Not All Book Collections Are Made Equal

(If you think this entry might be boring, you can instead check out my review of the new Ike’s Place on Stanford campus at TUSB)

You might find many reasons to be in Portland, Oregon, but all friends, family, websites, travel books, and random strangers will recommend you go to Powell’s Books. Add blogs to that list because I’m telling you to go to Powell’s Books. Powell’s is like most independent bookstores you’ll go to: friendly, passionate employees, great deals on used books, local-specific sections, and an odd array of hard-to-find and esoteric books. Maybe about all that does make it special is that it’s big. City-block big.

I knew the recommendations were right when I saw the markings for multiple floors. Instead of a nook for general science, a whole range was dedicated to cognitive psychology. Although most sections couldn’t be investigated in the hour or two I had allocated, I did pay attention to the “food writing” and “history of food” section. My recent obsession with food and food writing drew me to “Serve the People: A Stir-Fried Journey Through China.” It’s been so long since I have read regular literature, and I gobbled through it before I had even left town.

As regular readers know, I have been trying to pare down my worldly possessions, and acquiring books doesn’t fit well with that, especially of the throw-away variety as I treat most regular literature. I agonized quite a bit about this particular book but was suckered by the glitz of the country’s largest bookstore to buy something. In fact, I knew I probably wanted to get rid of the book as soon as I had finished reading it, probably by dumping it off on an unsuspecting friend who wouldn’t know the deadweight they would soon be responsible for. Wouldn’t that be amazing: a place to peruse interesting books, find exciting reads, get a book for long enough to read, then get rid of it for someone else to read? Please join me in lamenting how rare these places are.

You might be thinking I’m an idiot right now, but I can’t even begin to explain how different my attitude toward bookstores is from my attitude toward libraries. I love bookstores. When I’m walking around touristy commercial areas, I’m always on the look-out for one of 3 things: candy shops, toy stores, and bookstores. Every trip to a bookstore is a chance to discover all the knowledge and fun I don’t bother to make time for. I can see what’s new and exciting laid out as I step through the front door. And I know I want to make my way back to the general science or psychology and check out things there. I can easily find the bestsellers and sexiest reads without needing to troll through too much trash. Victory.

I haven’t been excited about libraries in a long time. Frankly, they’re hard to use. For me. And I think I understand the call number system and general library organization better than most people. Being on a college campus, I have been less than 5 minutes away from a bike at almost all times, and never have I been excited to find a book to read at Green Library. It’s scary. I don’t want to have to walk through stacks to find the books. I don’t know what DR books are in the Library of Congress call number system. It’s hard. I think there might be collections of good reads in one of reading rooms, but the complete silence in those is just as terrifying.
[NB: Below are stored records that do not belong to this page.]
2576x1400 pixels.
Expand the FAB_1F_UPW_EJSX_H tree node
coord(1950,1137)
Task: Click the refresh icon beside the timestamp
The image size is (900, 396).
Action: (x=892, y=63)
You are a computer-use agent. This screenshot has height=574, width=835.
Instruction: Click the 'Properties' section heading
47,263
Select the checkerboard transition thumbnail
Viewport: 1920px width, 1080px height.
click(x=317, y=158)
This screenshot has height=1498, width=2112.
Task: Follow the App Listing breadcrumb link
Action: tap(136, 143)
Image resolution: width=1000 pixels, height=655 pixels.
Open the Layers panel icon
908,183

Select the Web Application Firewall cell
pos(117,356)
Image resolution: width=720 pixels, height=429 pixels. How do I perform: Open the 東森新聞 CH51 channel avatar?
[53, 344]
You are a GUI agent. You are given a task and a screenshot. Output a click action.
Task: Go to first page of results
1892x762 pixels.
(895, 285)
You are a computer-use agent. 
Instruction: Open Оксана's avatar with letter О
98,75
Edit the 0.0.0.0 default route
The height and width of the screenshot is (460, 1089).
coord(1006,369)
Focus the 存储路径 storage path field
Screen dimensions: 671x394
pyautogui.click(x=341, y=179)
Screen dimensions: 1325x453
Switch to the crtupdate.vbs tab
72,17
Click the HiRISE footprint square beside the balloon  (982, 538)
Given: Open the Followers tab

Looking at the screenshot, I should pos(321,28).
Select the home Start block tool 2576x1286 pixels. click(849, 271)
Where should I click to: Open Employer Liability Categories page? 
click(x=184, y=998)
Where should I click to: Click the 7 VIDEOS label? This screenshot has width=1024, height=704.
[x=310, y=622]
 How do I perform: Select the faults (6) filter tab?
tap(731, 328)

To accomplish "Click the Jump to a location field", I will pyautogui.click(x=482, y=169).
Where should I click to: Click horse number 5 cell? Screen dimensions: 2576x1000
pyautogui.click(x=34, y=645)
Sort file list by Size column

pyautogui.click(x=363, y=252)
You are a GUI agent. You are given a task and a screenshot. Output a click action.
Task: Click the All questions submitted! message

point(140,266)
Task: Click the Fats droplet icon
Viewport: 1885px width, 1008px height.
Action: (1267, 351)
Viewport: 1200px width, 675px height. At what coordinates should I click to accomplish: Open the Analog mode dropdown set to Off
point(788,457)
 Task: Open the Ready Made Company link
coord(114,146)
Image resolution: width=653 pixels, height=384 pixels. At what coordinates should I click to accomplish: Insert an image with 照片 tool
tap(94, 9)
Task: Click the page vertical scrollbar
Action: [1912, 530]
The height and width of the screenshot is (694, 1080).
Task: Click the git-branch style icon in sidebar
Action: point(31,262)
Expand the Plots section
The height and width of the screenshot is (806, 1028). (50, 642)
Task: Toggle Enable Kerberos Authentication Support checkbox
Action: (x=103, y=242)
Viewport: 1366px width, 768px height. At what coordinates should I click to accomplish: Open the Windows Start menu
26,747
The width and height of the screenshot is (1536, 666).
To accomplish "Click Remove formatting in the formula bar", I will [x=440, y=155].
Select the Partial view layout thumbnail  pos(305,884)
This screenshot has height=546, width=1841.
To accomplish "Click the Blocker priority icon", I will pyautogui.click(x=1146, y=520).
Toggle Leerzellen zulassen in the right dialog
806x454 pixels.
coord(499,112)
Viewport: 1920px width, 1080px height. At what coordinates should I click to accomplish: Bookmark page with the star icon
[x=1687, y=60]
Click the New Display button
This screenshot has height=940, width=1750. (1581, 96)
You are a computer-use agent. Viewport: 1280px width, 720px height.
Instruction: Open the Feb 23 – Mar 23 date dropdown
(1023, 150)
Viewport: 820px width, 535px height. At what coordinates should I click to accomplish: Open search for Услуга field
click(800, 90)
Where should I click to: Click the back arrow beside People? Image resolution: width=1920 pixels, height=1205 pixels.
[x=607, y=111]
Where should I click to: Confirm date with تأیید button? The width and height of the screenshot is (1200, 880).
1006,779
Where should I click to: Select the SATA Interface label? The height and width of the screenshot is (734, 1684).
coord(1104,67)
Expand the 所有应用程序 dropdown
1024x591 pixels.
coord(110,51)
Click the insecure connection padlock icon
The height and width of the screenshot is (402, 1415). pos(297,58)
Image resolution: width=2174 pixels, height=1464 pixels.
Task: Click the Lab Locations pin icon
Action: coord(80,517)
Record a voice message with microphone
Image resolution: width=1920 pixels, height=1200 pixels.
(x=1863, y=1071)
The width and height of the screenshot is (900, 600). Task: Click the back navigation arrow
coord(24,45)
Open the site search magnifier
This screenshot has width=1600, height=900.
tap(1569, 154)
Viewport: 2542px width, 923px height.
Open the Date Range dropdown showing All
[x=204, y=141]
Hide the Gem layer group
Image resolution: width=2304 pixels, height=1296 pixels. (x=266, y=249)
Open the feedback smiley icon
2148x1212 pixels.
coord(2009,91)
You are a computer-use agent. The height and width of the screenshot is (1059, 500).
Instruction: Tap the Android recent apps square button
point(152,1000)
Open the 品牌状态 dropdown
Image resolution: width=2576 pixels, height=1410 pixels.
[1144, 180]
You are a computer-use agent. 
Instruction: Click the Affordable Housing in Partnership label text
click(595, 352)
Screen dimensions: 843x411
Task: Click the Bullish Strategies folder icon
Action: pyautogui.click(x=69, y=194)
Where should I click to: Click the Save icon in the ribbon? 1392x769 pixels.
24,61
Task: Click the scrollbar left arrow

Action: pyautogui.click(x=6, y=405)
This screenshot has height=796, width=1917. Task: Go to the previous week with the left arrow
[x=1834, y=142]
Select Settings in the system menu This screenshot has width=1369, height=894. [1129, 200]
To feign a balanced judgment of the library, there are services I use. Chances are that I’m headed down to the Blockbuster-equivalent in the basement on any visit. It’s not the worst, though. If I’m in need of a break, I might drop in and pick up a copy of “Wired” or “Sports Illustrated” off of the wall of periodicals. That’s fairly inviting.

And to generalize this phenomenon, I went to the main library at Rice University the other day during a dead hour, hoping to find an interesting book or magazine to read. That was almost impossible. I entered on the main level and went over to the section with new books and periodicals. New books were a mess. There were a few shelves along one wall, organized by call number and without too much work to draw my attention to any particular books. Although I’m sure I would’ve enjoyed several of them, I scanned all of the shelves, and none of them screamed “must-read” to me. The periodicals were worse as your weekly magazines like “Time” and “US News & World Report” were also sorted into piles on ranges along with scientific and technical journals. I did not have the patience at all to look for anything good, especially trying to read the poorly printed labels on the side of the shelves. Only by finding the call number of a sports book I found in the new books section and going to the corresponding number in the periodicals did I find a copy of “Sports Illustrated” to sit down with.

I wanted to read something fun right then, and I couldn’t. In the Chapters I had visited 3 days before, I found 3 or 4 interesting books in less than a minute. At Rice, I wandered for at least 5 minutes hoping to find where I could find the presentable section and likely even longer before I got to the “Sports Illustrated.” Libraries: I want to borrow interesting books. Please make it easy for me. Sell me on your books like a bookstore will.

2 replies on “Not All Book Collections Are Made Equal”

You should be grateful that library books are free to borrow, for the general public and/or students. I hope libraries don’t turn into bookstores anytime soon, because I want to have access to free books, free CDs, free knowledge.

As you’ve probably noticed, libraries are not there to sell you their stuff; on the other hand, bookstores try hard to grab your attention and manipulate you into buying their books. That probably explains why you were so captivated by the layouts of the bookstore. Bookstores naturally put the bestsellers and “sexy stuff” on display so that they can lure you into buying them.